START Data in this exercise

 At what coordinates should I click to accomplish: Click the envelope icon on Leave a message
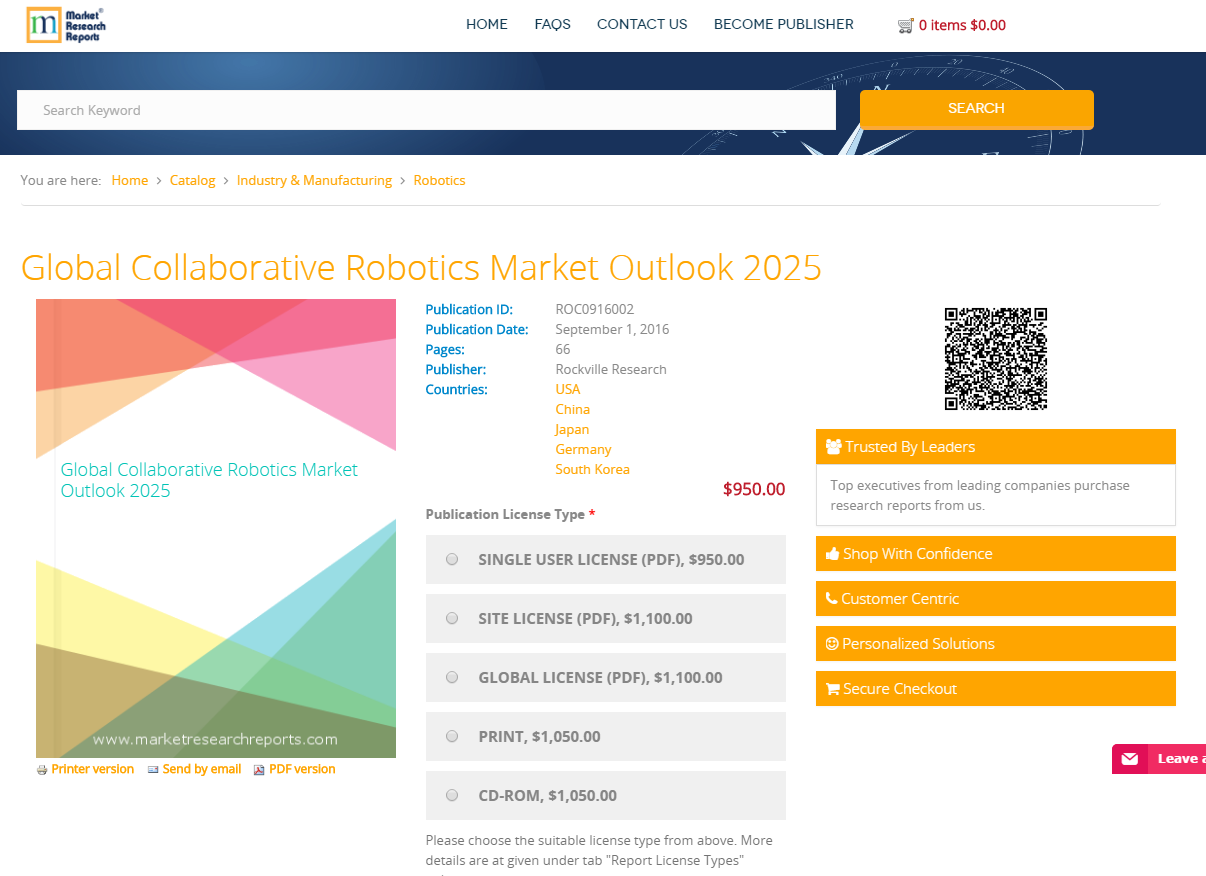point(1131,758)
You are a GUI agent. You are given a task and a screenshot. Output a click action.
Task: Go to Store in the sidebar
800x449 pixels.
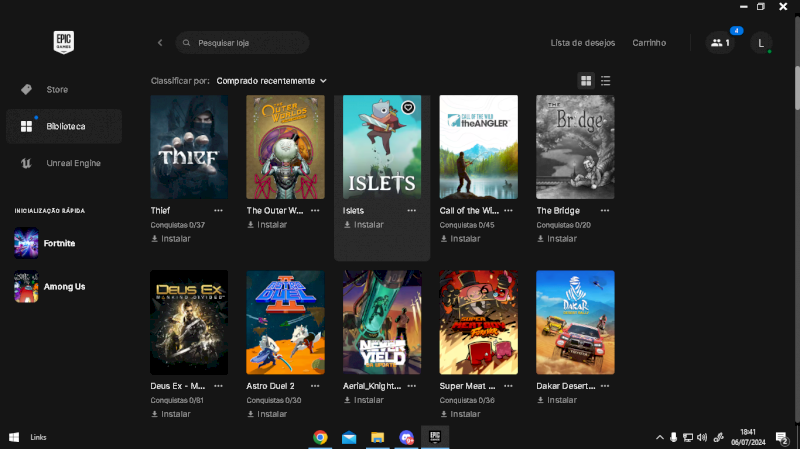tap(57, 89)
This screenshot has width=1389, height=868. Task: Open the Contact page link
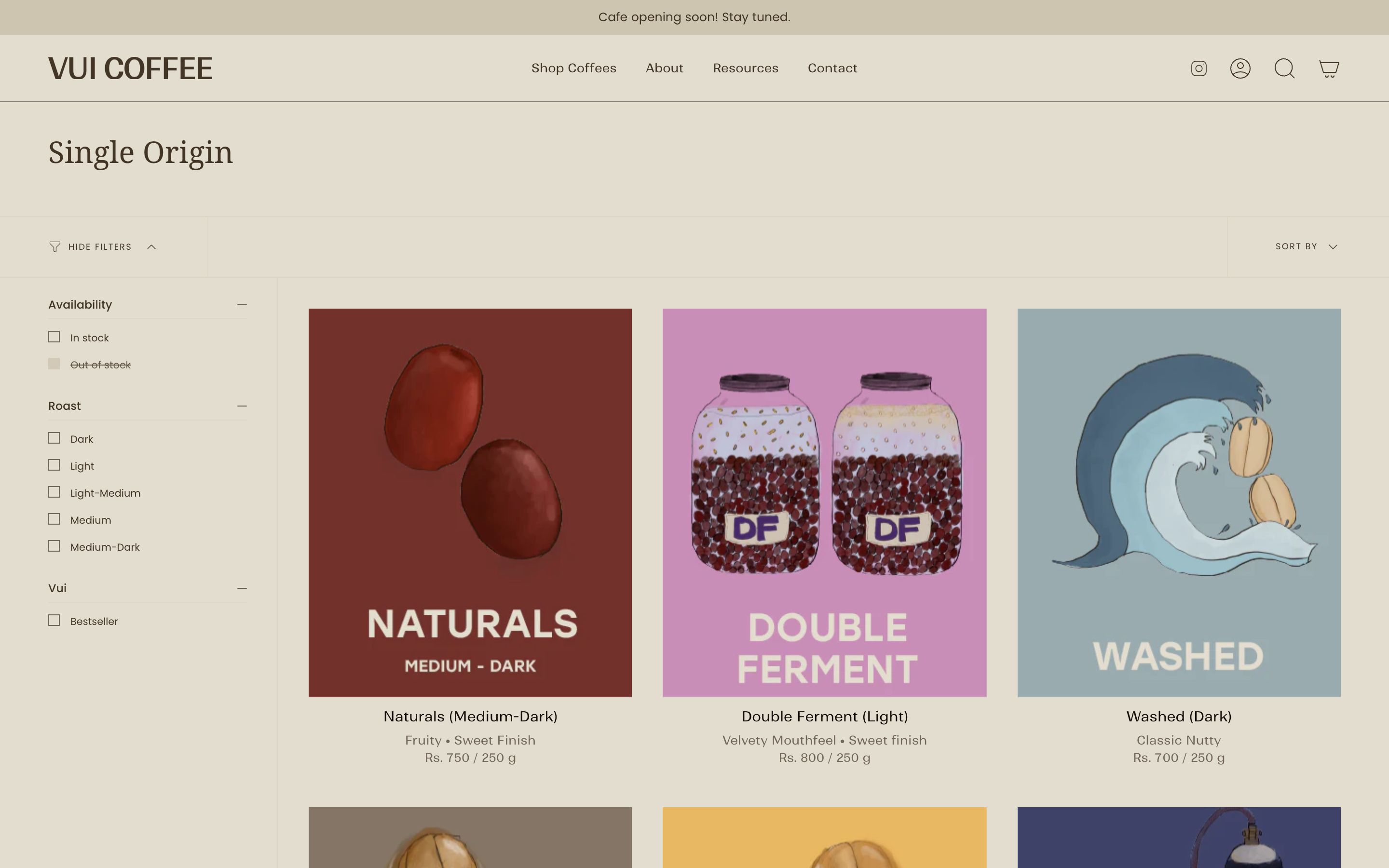pyautogui.click(x=831, y=68)
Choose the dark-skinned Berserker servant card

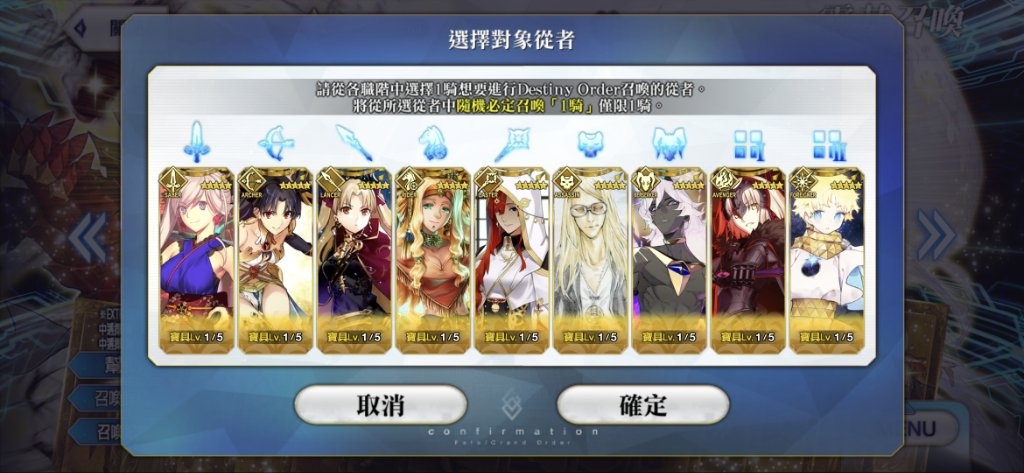click(x=669, y=261)
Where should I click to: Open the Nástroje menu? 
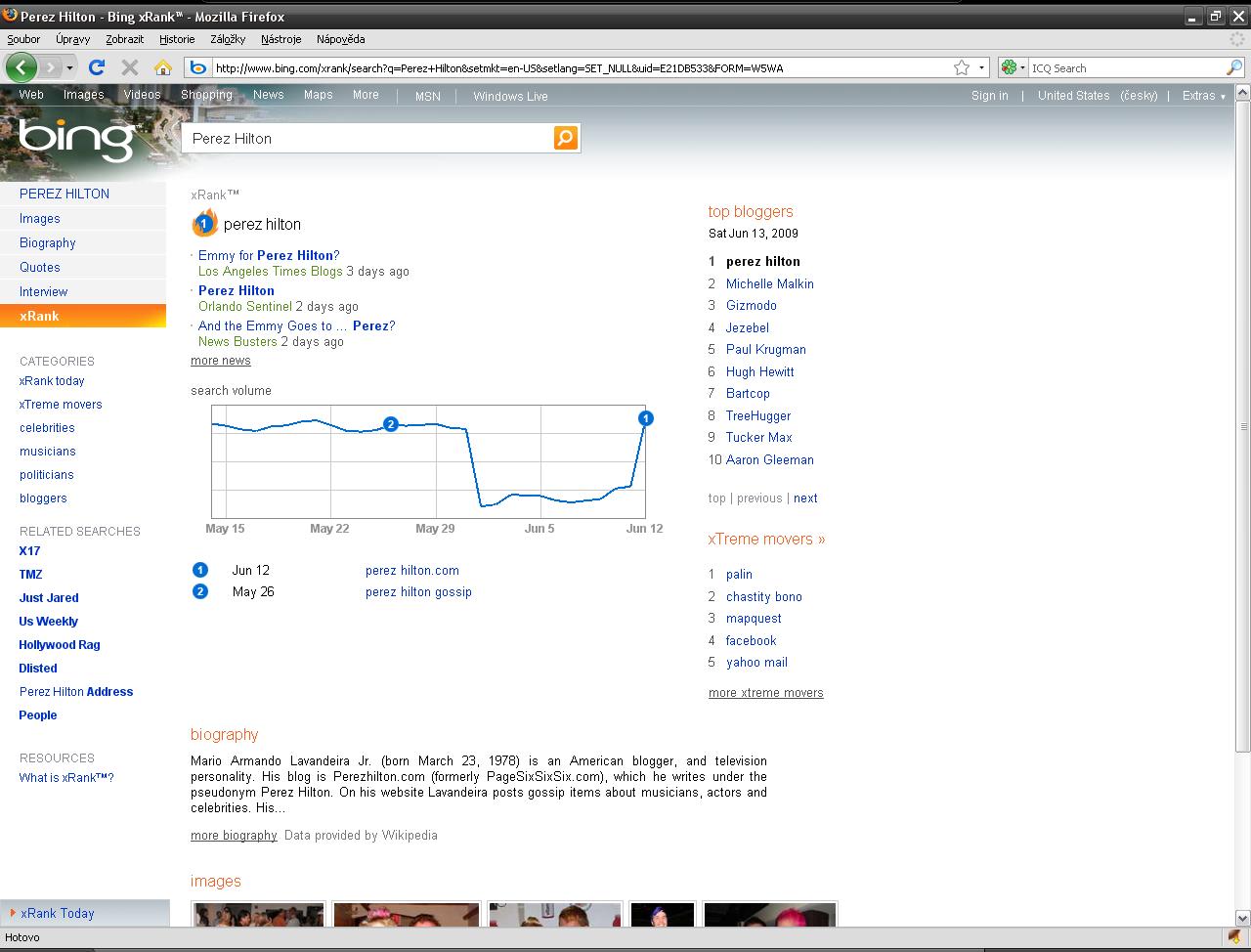tap(280, 39)
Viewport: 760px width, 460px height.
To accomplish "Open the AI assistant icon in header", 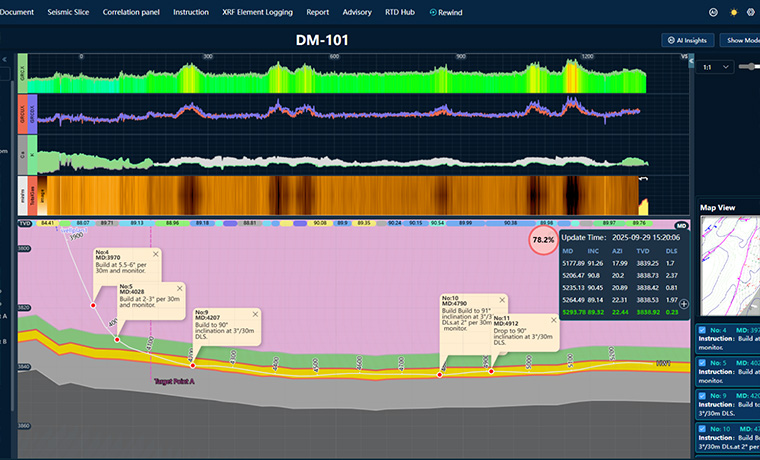I will tap(713, 12).
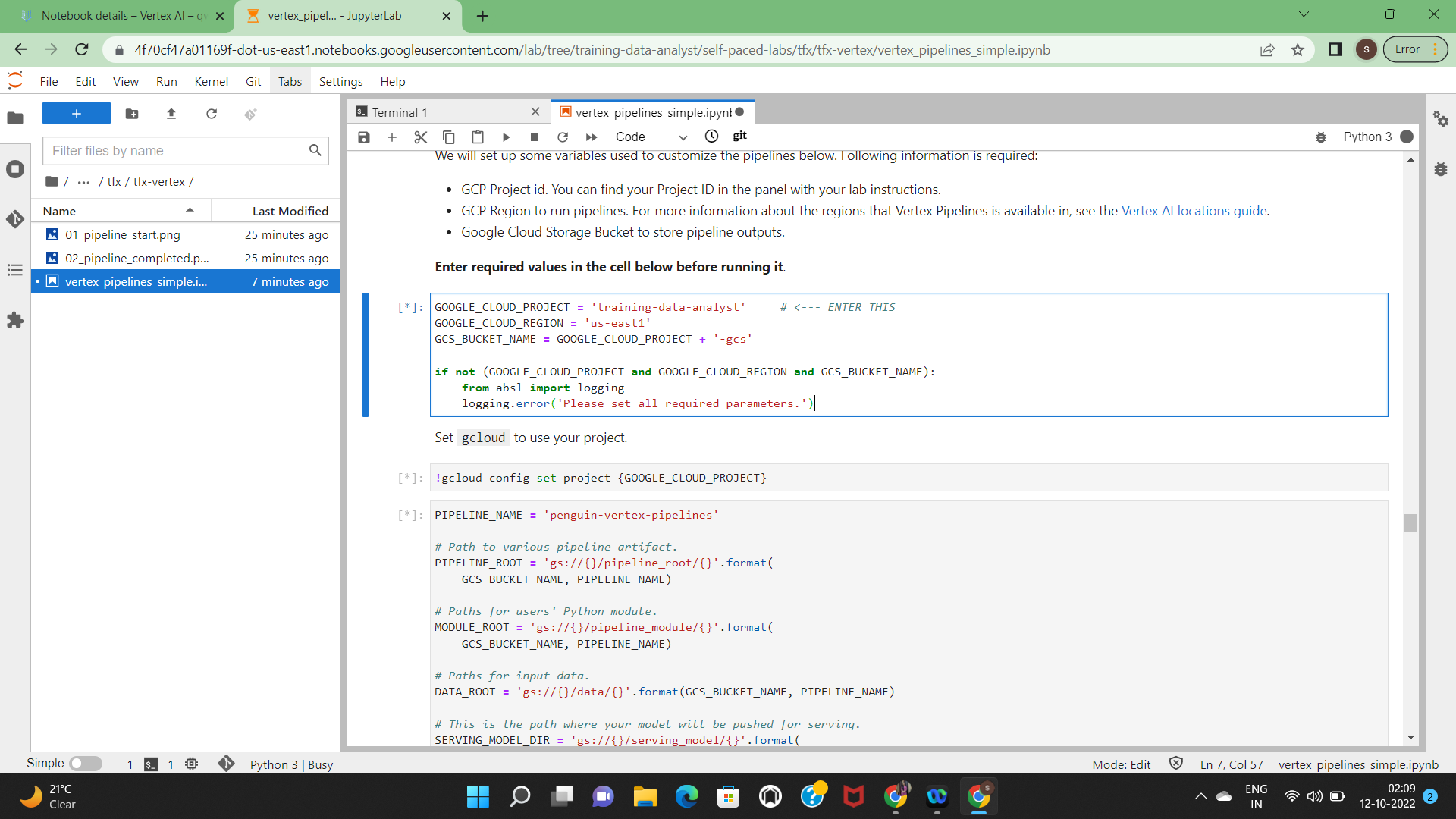Open the Table of Contents sidebar
Viewport: 1456px width, 819px height.
(15, 270)
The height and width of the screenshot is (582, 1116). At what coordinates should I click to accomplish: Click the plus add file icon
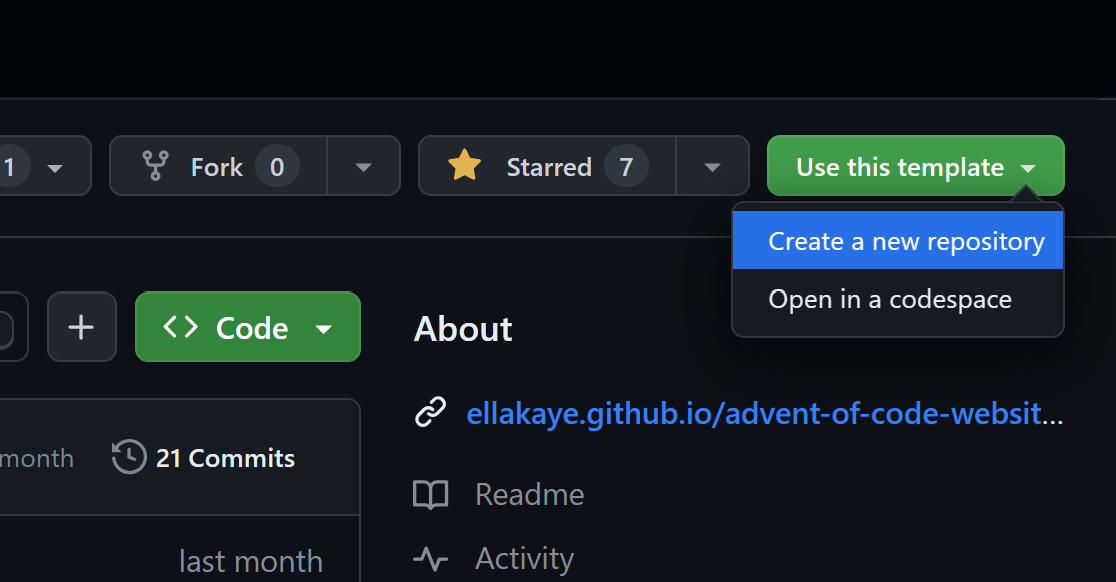(x=81, y=327)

END Data in this exercise

> [Your goal]:
Reproduce the records, starting at the very beginning and ending with the line that contains "tap(280, 39)", and leave out the pictures.

> [Answer to the exercise]:
 At what coordinates should I click to accomplish: Click the envelope icon on Leave a message
point(1131,758)
You are a GUI agent. You are given a task and a screenshot. Output a click action.
Task: Go to Store in the sidebar
800x449 pixels.
tap(57, 89)
This screenshot has width=1389, height=868. Task: Open the Contact page link
pyautogui.click(x=831, y=68)
Choose the dark-skinned Berserker servant card

click(x=669, y=261)
Where should I click to: Open the Nástroje menu? 
tap(280, 39)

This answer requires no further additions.